Seropositivity mirrored the first wave with a two-week lag, but fell steeply in some places after the first wave, perhaps due to rapid waning of antibody titers.
Effect of non-pharmaceutical interventions (NPIs)
The researchers also found that lockdown timing was a key factor in determining the final size of the epidemic in England. If it had been a week earlier, the deaths from the first wave might have been as low 15,700 rather than 36,700. If a week later, the deaths might have increased to 102,600, according to this model. The phase of the epidemic in various regions affects the impact of the lockdown. “Initiating a lockdown to interrupt the exponential growth phase of an epidemic has a much greater impact on reducing total mortality than extending an existing lockdown.”
Counterfactual analysis of the impact on mortality aggregated across NHS England regions of A, D, initiating lockdown one week earlier / later, B, E Relaxing lockdown two weeks earlier / later, and C, F 50% more / less restricted care home visits. Panels A, B, D and E all present counterfactual outcomes for daily deaths in England but have different y axis scales to better highlight differences between the observed data and each alternative lockdown scenario.

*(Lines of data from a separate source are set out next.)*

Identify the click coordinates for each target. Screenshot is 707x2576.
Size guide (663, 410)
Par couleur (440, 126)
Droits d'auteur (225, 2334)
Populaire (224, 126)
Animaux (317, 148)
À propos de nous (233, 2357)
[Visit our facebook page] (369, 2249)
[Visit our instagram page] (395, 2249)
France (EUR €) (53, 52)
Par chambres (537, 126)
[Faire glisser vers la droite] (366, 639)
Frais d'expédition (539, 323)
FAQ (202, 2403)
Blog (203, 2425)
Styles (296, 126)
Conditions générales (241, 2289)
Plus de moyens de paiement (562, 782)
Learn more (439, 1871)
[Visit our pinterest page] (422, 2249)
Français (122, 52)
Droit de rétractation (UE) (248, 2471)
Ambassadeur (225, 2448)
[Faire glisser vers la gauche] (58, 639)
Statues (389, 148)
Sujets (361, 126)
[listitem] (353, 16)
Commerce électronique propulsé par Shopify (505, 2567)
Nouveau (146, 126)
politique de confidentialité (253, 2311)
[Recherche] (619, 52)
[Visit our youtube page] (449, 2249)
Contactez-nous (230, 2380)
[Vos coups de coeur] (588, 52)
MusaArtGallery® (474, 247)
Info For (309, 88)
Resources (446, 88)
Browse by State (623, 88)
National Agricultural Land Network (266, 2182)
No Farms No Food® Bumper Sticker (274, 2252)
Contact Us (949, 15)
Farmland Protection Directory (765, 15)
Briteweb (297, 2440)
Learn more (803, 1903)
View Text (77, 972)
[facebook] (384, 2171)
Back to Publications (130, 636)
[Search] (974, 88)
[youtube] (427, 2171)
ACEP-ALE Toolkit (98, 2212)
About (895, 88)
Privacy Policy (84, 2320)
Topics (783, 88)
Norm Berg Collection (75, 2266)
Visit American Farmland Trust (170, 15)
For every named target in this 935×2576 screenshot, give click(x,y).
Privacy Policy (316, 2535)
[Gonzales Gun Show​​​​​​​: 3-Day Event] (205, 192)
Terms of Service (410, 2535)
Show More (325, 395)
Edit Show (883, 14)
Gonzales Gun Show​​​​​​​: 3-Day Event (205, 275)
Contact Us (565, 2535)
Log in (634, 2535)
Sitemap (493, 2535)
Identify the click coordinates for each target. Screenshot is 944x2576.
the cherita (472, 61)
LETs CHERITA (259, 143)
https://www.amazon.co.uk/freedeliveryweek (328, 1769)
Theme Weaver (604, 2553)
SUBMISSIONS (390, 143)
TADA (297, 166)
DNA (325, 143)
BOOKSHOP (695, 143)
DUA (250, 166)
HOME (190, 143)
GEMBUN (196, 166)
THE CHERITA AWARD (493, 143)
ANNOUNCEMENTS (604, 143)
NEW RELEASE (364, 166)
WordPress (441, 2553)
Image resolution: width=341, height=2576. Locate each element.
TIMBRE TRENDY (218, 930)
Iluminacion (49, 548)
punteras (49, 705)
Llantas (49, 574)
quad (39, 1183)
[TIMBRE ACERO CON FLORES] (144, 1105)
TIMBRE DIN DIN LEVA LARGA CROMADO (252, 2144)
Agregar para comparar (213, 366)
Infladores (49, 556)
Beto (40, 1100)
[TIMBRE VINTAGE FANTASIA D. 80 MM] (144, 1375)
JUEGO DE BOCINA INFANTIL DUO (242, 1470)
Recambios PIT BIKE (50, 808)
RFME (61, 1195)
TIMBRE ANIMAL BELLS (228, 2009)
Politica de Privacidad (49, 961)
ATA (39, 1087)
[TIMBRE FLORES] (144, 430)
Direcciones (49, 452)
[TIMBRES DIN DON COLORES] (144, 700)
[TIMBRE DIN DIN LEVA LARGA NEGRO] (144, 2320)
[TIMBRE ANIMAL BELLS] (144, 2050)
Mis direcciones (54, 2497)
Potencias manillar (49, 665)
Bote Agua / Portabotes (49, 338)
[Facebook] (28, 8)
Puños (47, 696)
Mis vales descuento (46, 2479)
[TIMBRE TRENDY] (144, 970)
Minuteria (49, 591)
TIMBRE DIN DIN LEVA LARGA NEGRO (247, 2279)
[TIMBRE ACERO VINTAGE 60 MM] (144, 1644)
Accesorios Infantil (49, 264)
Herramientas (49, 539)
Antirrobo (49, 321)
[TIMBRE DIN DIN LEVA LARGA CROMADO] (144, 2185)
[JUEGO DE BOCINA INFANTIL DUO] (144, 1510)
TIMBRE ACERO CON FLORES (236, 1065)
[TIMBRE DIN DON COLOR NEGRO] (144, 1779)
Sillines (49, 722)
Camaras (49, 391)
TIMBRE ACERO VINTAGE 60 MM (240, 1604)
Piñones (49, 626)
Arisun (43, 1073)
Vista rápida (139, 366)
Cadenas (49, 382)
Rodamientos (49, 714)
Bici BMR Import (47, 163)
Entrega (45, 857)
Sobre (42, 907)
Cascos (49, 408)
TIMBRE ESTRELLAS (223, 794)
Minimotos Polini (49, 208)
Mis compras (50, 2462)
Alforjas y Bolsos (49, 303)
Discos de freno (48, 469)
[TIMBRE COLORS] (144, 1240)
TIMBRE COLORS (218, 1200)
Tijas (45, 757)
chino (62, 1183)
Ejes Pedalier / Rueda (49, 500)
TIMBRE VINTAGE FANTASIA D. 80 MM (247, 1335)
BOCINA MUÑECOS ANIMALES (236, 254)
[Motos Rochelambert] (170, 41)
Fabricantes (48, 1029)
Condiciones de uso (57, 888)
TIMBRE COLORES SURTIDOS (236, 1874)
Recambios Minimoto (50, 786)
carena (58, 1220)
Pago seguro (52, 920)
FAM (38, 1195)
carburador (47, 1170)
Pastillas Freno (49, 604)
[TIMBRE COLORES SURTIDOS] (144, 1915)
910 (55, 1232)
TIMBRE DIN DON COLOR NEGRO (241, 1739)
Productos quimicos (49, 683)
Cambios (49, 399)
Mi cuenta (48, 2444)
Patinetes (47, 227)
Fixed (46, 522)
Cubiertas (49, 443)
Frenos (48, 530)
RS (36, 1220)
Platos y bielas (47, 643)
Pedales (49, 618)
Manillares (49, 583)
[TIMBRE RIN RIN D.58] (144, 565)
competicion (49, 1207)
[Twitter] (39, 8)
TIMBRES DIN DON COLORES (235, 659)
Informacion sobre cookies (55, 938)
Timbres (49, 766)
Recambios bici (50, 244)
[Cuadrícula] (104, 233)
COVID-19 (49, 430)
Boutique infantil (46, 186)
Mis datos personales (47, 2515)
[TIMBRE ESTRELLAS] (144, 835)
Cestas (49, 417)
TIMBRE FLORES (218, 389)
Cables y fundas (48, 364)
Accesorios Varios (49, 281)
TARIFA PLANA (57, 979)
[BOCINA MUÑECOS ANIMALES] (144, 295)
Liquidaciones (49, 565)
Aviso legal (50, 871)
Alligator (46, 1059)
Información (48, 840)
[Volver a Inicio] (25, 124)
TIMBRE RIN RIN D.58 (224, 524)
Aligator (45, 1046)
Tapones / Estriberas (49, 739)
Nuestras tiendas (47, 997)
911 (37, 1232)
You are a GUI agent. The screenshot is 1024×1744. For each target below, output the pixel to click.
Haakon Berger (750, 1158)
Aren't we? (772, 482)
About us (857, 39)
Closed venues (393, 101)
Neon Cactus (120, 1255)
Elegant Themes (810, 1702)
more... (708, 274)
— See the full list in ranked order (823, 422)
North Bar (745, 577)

if the level of visits to care homes had been reduced by half, almost 45% of deaths in these facilities could have been restricted.
What are the implications?
After completing a comprehensive overview of the outbreak across the country, the researchers found that care homes experienced intensive spread during the first lockdown, despite the Reff dipping below 1 in all other areas. This shows the difficulty of infection control in this setting, where there is close contact between the caretakers and other staff, and the residents. Moreover, any outbreak within a home is difficult to contain, even if the number of visitors is restricted.
The observed reduction in the IFR by twofold is not only due to dexamethasone, but because of factors such as better management, greater experience with the pandemic, and expansion of capacity to care for COVID-19 patients. Regional variations in the disease burden were also significant, and may reflect the phase of the outbreak in each area when the lockdown was imposed.
The take-home lesson, however, is that interventions must be implemented early in order to reduce the final mortality. As vaccination campaigns begin, current population immunity estimates are low, from ~5% to ~15%, making high coverage with an effective vaccine an essential requirement for any semblance of return to normal life. Special attention should be paid to care home residents to avoid a return of high mortality rates in this setting.
medRxiv publishes preliminary scientific reports that are not peer-reviewed and, therefore, should not be regarded as conclusive, guide clinical practice/health-related behavior, or treated as established information.